26.06.2023

Aquarium object detection #2 - YOLOv5 baseline

Table of contents

This article is part #2 of a series about aquarium object detection

1. Default YOLOv5 training

We will start our object detection journey by developing a baseline model. This model will be our point of reference for further experiments. The aquarium dataset on Roboflow offers access to the already trained YOLOv5 model. The model tab reports 74% mAP@0.5 on a validation set and 73% mAP@0.5 on a test set.

Validation set metrics

Test set metrics

We’ll try to recreate these results as our baseline.

YOLOv5 is a single-stage object detector released in 2020, which at the time claimed to offer state-of-the-art object detection. Its easy-to-use framework made it a popular choice, especially among practitioners. While YOLOv5 is no longer state-of-the-art, it remains a reasonable out-of-the-box option for establishing a baseline model.

For our training and evaluation notebooks we will use packaged version of YOLOv5, which is a Python wrapper for ultralytics/YOLOv5 scripts. The package is available through pip and offers some additional useful features including integration with HuggingFace Hub.

1.1 Training code

Training notebook is available on GitHub and in Google Colab:

Dataset download

Before the training, we first have to download data. We will again use Roboflow, but this time we will download data already in YOLOv5 format.

%env ROBOFLOW_API_KEY=#########
!curl -L "https://universe.roboflow.com/ds/aXGylruXWt?key=$ROBOFLOW_API_KEY" > roboflow.zip
!unzip -o -q roboflow.zip -d data && rm roboflow.zip

Unfortunately downloaded dataset misses information about the dataset root directory in the data.yaml file. We have to insert this path ourselves in the first line of the file.

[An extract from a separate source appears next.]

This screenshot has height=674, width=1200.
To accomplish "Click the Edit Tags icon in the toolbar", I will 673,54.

!sed -i "1i path: /content/data" data/data.yaml

There is one more thing we have to do before running training. During exploratory data analysis, we found out that one of the images is mislabeled. Let’s correct the annotations for this image. We will simply replace all category ids with 1 (jellyfish) as the image contains only jellyfish objects.

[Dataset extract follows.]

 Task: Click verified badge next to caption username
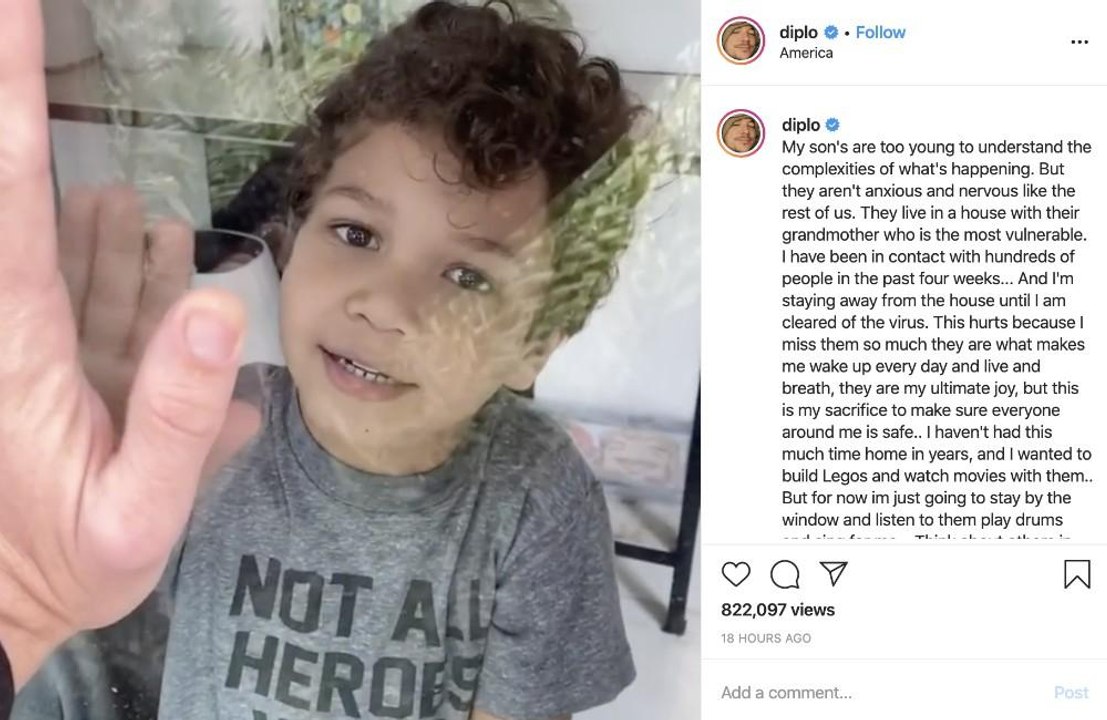(x=832, y=125)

%env mislabeled_file=data/train/labels/IMG_8590_MOV-3_jpg.rf.e215fd21f9f69e42089d252c40cc2608.txt
!awk '{print "1", $2, $3, $4, $5}' $mislabeled_file > tmp.txt && mv tmp.txt $mislabeled_file

Training

Running training requires just a few lines of code.

from yolov5 import train

train.run(imgsz=640,
          epochs=300,
          data='data/data.yaml',
          weights='yolov5s.pt',
          logger='TensorBoard',
          cache='ram');

With this code we will train a “small” model starting from COCO-pretrained weights (yolov5s.pt), using default hyperparameters. The image size is set to 640, which is also a default. Training will run for 300 epochs. TensorBoard was selected as a logger, so we can run it in a notebook to monitor the progress of the training.

%load_ext tensorboard
%tensorboard --logdir runs/train

We also opted to cache images in memory with the cache='ram' option as it drastically shortens training time. Training of a small model for 100 epochs takes over 3 hours without caching and around 18 minutes with memory caching – that is 10x faster! (training on NVIDIA V100 GPU)

1.2 Training results

Results of our first training are available in runs/train/exp directory. Let’s compare our “small” model training charts with training charts for the Roboflow model.

Our model

Roboflow model

We can see that both plots are very similar. Let’s also compare the validation set mAP@0.5 metrics reported at the end of the training to get a better understanding of the results.

Validation set mAP@0.5
	Roboflow	Our model
All	0.74	0.795
Fish	0.77	0.838
Jellyfish	0.88	0.956
Penguin	0.73	0.719
Puffin	0.64	0.616
Shark	0.69	0.8
Starfish	0.75	0.819
Stingray	0.71	0.815

We managed to recreate baseline results from the Roboflow model and obtained even better results out-of-the-box, with default training settings:

The overall mAP improved by over five percentage points
We also see an improvement in the metrics for each of the classes except for the puffin
The model seems to be undertrained and it looks like there is room for improvement with longer training

I would attribute such significant improvement to one of the two things. Roboflow model could be an even smaller, less capable, YOLOv5n (“nano”) model – unfortunately, I haven’t found information about model size on the Roboflow page. The second option is that both models are “small” models and improvements come from enhanced training routine, better data augmentation, modified default hyperparameters, or other changes introduced with new YOLOv5 releases.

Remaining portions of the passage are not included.